_TASK DESCRIPTION_
Output all of the data below exactly as given.

(Records from a collection)

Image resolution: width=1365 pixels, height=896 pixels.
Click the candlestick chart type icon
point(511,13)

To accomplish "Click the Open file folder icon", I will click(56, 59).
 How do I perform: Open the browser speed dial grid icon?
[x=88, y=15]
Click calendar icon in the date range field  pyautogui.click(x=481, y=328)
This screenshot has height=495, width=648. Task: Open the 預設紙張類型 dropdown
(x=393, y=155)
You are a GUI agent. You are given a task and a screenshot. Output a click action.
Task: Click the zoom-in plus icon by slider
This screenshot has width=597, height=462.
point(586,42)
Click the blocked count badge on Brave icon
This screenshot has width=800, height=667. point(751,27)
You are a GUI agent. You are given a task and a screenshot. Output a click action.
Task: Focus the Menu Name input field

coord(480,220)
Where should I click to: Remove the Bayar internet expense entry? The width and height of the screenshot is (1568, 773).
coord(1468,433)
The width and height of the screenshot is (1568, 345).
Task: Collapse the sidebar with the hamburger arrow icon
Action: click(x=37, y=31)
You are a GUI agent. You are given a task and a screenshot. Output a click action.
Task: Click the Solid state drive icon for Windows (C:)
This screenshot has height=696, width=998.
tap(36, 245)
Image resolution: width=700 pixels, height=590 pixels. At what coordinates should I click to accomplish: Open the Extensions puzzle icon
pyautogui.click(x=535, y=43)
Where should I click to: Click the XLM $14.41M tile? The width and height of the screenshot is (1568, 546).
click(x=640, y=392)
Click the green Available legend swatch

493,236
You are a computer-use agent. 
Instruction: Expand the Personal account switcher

_EXPECTED OUTPUT_
Image resolution: width=1365 pixels, height=896 pixels.
Click the candlestick chart type icon
point(511,13)

To accomplish "Click the Open file folder icon", I will click(56, 59).
 How do I perform: Open the browser speed dial grid icon?
[x=88, y=15]
Click calendar icon in the date range field  pyautogui.click(x=481, y=328)
This screenshot has height=495, width=648. Task: Open the 預設紙張類型 dropdown
(x=393, y=155)
You are a GUI agent. You are given a task and a screenshot. Output a click action.
Task: Click the zoom-in plus icon by slider
This screenshot has width=597, height=462.
point(586,42)
Click the blocked count badge on Brave icon
This screenshot has width=800, height=667. point(751,27)
You are a GUI agent. You are given a task and a screenshot. Output a click action.
Task: Focus the Menu Name input field

coord(480,220)
Where should I click to: Remove the Bayar internet expense entry? The width and height of the screenshot is (1568, 773).
coord(1468,433)
The width and height of the screenshot is (1568, 345).
Task: Collapse the sidebar with the hamburger arrow icon
Action: click(x=37, y=31)
You are a GUI agent. You are given a task and a screenshot. Output a click action.
Task: Click the Solid state drive icon for Windows (C:)
This screenshot has height=696, width=998.
tap(36, 245)
Image resolution: width=700 pixels, height=590 pixels. At what coordinates should I click to accomplish: Open the Extensions puzzle icon
pyautogui.click(x=535, y=43)
Where should I click to: Click the XLM $14.41M tile? The width and height of the screenshot is (1568, 546).
click(x=640, y=392)
Click the green Available legend swatch

493,236
You are a computer-use agent. 
Instruction: Expand the Personal account switcher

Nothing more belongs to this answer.